- **YOUR TASK**: Render everything from the start of the records down to the line containing "Looking at the screenshot, I should tap(565, 369).", inclusive, as a JSON list of strings with one string per line, omitting any blank lines.

- **INPUT DATA**:
===

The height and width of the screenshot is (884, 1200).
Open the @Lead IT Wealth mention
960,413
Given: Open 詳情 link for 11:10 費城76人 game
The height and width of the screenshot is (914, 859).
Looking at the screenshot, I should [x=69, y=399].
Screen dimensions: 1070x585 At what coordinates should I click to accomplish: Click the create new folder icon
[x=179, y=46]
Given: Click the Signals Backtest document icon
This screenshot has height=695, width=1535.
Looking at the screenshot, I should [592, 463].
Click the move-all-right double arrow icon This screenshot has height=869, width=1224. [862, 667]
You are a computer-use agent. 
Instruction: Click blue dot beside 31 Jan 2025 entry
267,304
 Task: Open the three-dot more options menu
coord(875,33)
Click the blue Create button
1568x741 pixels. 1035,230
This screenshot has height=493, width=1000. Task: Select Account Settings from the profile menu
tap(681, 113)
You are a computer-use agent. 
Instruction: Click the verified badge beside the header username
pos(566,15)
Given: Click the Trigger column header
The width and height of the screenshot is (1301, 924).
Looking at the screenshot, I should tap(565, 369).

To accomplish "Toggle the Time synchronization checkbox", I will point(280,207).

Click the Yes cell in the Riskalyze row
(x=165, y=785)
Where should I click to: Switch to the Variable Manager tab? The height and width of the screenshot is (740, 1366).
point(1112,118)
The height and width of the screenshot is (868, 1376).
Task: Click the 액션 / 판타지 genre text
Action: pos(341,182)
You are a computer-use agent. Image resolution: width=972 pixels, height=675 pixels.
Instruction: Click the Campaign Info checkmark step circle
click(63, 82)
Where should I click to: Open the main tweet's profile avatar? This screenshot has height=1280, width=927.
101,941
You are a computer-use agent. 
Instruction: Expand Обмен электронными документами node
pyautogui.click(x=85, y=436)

===

- **FULL ANSWER**:
[
  "The height and width of the screenshot is (884, 1200).",
  "Open the @Lead IT Wealth mention",
  "960,413",
  "Given: Open 詳情 link for 11:10 費城76人 game",
  "The height and width of the screenshot is (914, 859).",
  "Looking at the screenshot, I should [x=69, y=399].",
  "Screen dimensions: 1070x585 At what coordinates should I click to accomplish: Click the create new folder icon",
  "[x=179, y=46]",
  "Given: Click the Signals Backtest document icon",
  "This screenshot has height=695, width=1535.",
  "Looking at the screenshot, I should [592, 463].",
  "Click the move-all-right double arrow icon This screenshot has height=869, width=1224. [862, 667]",
  "You are a computer-use agent. ",
  "Instruction: Click blue dot beside 31 Jan 2025 entry",
  "267,304",
  " Task: Open the three-dot more options menu",
  "coord(875,33)",
  "Click the blue Create button",
  "1568x741 pixels. 1035,230",
  "This screenshot has height=493, width=1000. Task: Select Account Settings from the profile menu",
  "tap(681, 113)",
  "You are a computer-use agent. ",
  "Instruction: Click the verified badge beside the header username",
  "pos(566,15)",
  "Given: Click the Trigger column header",
  "The width and height of the screenshot is (1301, 924).",
  "Looking at the screenshot, I should tap(565, 369)."
]